Above excerpted from "What the Best Online Teachers Should Do," by T. M. Brinthaupt, L. S. Fisher, J. G. Gardner, D. M. Raffo, and J. B. Woodard, Middle Tennessee State University, Murfreesboro, TN 37132 USA, , as published in  MERLOT Journal of Online Learning and Teaching, Vol. 7, No.4, December 2011 
See below for abstract.
 Article based on What the Best College Teachers Do, Ken Bain, Harvard University Press; April 30, 2004 

Abstract & 3 additional summary excerpts below

"As a core project, a university eLearning Pedagogy Faculty Learning Community (FLC) chose to apply recommendations for the “art” of good teaching to the online realm. There is relatively little discussion of this issue in the literature. In this paper, we use Bain’s (2004) book What the Best College Teachers Do to discuss some of the major ways that the practices of effective teaching in general can be applied to online teaching in particular. Specifically, we explore methods of fostering student engagement, stimulating intellectual development, and building rapport with students when teaching online. This analysis provides a much-needed “art of teaching” set of recommendations that complements the “science of teaching” best practices approach to online pedagogy."
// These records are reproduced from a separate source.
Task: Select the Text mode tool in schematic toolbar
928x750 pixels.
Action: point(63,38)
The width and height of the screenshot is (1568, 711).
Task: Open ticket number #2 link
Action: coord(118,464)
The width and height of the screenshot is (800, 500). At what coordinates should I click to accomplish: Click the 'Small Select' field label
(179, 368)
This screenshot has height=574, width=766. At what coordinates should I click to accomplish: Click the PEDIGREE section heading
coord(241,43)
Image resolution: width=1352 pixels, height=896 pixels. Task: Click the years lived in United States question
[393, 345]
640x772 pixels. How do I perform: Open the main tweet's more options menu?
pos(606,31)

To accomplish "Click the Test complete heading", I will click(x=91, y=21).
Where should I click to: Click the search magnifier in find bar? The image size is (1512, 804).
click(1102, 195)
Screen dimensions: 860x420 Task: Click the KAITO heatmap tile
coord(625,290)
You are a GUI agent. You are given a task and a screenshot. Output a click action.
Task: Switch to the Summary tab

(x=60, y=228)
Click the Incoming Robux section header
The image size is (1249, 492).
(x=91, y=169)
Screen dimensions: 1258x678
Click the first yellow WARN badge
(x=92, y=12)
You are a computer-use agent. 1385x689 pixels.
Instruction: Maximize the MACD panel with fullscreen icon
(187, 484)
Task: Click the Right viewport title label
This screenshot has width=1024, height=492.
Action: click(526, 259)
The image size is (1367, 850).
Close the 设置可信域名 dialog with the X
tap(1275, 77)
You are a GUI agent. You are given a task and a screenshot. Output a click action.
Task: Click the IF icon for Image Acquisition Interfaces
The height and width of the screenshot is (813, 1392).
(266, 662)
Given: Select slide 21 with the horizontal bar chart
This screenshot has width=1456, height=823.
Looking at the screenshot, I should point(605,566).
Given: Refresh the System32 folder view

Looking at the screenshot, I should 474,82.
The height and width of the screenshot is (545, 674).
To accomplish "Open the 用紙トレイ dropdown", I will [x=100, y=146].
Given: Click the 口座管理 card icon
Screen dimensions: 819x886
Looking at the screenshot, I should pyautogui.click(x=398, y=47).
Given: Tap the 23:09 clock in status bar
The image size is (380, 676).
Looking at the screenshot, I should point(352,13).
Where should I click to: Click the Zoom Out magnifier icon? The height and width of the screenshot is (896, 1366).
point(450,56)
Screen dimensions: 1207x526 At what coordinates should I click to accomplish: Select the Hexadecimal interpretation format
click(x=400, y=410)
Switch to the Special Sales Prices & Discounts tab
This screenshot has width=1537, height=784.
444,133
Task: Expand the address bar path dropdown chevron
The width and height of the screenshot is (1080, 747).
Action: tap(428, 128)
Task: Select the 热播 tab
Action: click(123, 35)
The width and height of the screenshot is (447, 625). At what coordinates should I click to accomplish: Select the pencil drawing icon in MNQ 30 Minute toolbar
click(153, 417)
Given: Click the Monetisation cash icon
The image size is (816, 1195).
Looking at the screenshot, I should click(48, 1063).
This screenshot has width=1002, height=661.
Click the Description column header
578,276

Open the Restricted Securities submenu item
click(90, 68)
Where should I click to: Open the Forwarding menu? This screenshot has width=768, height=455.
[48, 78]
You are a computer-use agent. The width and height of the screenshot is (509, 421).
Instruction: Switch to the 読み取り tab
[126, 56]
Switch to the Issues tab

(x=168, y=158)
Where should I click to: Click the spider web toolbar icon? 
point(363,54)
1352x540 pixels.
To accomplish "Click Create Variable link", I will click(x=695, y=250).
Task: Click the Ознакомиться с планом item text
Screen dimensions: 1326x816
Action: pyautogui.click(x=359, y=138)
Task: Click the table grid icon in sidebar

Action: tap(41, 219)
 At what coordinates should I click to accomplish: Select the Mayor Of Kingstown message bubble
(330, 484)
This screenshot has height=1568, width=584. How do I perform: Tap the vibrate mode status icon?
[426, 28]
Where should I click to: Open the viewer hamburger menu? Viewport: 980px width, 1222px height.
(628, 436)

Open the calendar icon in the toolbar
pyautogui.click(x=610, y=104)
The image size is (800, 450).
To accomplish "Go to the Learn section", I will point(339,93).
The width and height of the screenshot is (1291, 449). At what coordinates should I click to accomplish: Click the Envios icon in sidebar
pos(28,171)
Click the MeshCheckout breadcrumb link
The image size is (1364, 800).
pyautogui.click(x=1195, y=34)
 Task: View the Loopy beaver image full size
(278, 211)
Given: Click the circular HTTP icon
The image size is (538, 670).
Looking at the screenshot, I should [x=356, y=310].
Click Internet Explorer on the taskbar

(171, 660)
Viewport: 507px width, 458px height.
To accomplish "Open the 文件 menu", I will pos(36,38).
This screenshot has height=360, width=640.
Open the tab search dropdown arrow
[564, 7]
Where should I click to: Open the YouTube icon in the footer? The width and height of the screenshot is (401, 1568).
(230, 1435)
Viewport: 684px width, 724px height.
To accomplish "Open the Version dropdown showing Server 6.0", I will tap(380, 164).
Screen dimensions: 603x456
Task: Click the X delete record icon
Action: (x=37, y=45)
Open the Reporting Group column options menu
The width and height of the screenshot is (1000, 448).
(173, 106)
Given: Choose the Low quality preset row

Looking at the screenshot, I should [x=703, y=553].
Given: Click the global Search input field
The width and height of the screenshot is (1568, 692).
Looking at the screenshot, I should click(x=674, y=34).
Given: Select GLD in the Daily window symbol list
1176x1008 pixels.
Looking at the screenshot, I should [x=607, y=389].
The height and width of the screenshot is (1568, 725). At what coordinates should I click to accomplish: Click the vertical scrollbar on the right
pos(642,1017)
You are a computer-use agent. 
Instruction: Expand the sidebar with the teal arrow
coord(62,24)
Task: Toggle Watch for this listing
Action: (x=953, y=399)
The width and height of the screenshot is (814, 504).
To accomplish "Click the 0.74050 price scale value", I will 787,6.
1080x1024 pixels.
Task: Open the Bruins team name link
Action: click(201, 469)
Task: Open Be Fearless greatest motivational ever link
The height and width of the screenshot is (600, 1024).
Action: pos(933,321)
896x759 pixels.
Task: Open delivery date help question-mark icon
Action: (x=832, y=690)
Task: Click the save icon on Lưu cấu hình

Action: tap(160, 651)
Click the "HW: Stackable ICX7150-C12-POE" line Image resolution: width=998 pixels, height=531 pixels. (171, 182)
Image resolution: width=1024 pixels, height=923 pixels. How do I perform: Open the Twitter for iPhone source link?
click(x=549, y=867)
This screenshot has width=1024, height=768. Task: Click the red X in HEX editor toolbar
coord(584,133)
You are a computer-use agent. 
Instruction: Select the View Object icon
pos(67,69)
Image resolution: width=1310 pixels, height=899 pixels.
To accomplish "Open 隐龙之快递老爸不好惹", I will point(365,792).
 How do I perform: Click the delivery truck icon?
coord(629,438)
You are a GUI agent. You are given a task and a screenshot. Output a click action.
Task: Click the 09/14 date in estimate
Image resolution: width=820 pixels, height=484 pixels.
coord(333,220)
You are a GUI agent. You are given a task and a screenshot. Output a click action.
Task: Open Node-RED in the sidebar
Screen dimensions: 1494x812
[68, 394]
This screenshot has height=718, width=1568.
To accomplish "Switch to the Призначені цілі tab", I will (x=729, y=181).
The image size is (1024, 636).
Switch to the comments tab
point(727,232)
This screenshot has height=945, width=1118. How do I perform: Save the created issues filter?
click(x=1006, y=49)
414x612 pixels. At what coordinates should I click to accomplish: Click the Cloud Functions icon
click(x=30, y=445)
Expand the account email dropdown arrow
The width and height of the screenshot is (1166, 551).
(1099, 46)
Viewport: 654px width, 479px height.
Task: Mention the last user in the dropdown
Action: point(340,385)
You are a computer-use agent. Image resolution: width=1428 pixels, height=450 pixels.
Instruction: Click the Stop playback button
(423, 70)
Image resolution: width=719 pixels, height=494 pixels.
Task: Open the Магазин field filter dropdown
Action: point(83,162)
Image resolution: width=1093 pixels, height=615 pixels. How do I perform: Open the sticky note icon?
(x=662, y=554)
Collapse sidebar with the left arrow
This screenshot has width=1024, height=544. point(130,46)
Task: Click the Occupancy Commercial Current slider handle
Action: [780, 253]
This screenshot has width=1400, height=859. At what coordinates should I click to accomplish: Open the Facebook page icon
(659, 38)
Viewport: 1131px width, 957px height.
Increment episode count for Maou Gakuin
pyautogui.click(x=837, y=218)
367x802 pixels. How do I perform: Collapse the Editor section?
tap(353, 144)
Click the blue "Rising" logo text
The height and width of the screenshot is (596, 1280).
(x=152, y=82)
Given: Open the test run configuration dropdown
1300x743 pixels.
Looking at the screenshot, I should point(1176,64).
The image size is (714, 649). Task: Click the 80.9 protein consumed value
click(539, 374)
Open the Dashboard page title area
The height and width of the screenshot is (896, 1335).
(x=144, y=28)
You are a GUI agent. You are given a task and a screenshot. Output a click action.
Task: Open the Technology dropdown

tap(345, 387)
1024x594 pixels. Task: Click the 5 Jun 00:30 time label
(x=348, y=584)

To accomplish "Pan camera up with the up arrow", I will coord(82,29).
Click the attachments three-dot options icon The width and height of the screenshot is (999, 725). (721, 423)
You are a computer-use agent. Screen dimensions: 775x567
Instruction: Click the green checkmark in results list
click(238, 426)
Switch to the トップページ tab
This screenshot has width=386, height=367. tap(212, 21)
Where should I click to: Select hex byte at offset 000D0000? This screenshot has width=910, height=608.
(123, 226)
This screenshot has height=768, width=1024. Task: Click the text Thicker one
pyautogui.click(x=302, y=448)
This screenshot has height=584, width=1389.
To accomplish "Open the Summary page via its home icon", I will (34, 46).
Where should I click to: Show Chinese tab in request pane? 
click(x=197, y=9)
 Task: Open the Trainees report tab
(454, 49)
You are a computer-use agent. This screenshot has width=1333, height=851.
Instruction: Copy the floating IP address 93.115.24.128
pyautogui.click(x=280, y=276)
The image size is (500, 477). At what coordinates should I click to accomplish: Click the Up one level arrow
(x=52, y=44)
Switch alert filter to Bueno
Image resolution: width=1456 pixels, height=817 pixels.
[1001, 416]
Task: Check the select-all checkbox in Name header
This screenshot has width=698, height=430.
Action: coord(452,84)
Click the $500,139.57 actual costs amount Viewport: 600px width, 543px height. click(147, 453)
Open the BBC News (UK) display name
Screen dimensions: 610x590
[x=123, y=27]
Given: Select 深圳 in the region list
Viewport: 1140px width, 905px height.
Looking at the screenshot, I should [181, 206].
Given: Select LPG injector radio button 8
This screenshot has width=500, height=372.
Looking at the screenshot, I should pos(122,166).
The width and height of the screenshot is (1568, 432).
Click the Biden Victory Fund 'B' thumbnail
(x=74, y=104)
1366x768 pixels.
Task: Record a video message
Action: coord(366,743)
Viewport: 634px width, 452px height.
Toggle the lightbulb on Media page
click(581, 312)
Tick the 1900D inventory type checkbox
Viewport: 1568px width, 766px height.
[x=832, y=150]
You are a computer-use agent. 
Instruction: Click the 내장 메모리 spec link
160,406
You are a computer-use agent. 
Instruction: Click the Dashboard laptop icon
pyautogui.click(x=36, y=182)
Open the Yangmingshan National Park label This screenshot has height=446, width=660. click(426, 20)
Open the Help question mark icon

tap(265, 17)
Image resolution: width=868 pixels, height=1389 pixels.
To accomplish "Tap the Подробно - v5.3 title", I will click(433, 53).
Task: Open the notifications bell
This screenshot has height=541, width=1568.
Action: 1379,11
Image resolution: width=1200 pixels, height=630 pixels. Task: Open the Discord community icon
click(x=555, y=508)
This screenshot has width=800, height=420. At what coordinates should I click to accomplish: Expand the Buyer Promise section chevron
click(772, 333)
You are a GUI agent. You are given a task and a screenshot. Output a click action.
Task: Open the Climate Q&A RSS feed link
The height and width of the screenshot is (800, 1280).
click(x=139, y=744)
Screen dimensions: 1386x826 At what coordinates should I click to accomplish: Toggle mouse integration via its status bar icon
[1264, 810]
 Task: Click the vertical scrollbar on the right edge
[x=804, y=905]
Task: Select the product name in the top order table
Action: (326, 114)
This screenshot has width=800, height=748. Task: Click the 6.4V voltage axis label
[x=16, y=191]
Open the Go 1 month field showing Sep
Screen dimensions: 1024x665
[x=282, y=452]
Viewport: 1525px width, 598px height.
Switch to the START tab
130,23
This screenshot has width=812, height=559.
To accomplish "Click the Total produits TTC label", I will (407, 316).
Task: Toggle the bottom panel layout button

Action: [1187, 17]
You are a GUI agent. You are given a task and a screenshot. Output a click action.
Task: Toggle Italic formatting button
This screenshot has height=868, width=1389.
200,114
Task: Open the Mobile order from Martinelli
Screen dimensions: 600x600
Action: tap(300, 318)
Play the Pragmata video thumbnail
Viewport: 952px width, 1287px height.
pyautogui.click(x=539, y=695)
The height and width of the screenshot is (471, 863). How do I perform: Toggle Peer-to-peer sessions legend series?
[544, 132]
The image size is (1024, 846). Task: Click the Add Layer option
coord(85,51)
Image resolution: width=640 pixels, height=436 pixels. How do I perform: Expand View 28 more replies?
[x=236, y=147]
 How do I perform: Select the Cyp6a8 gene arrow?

..."In summary, student engagement with teachers, peers, and content is vital in the online learning environment (see Table 1, part 1). While there are various strategies, tools, and techniques to achieve this end, teachers are ultimately striving to create an environment that allows learning to flourish. This effort is critical regardless of the course delivery mode.
..."In summary, when it comes to stimulating intellectual development in students, questions are the key to creating a natural critical learning environment (see Table 1, part 2). Questions are universal; they can be asked and answered anytime or anywhere. They work best when the students ask them or when the students find them interesting.
..."...when it comes to building rapport with students, the best online teachers should understand the characteristics of their students and adapt accordingly (see Table 1, part 3). Underprepared, first-generation students probably should be treated differently from a graduating senior. Students differ in their ability to adjust to college, the level of monitoring and scaffolding they need, the amount of experience they have with online learning and the course management system, and so on. An important element of rapport building is that teachers are flexible – with regard to getting to know their students, getting their students to know them, working around deadlines, and creating an atmosphere that enhances learning.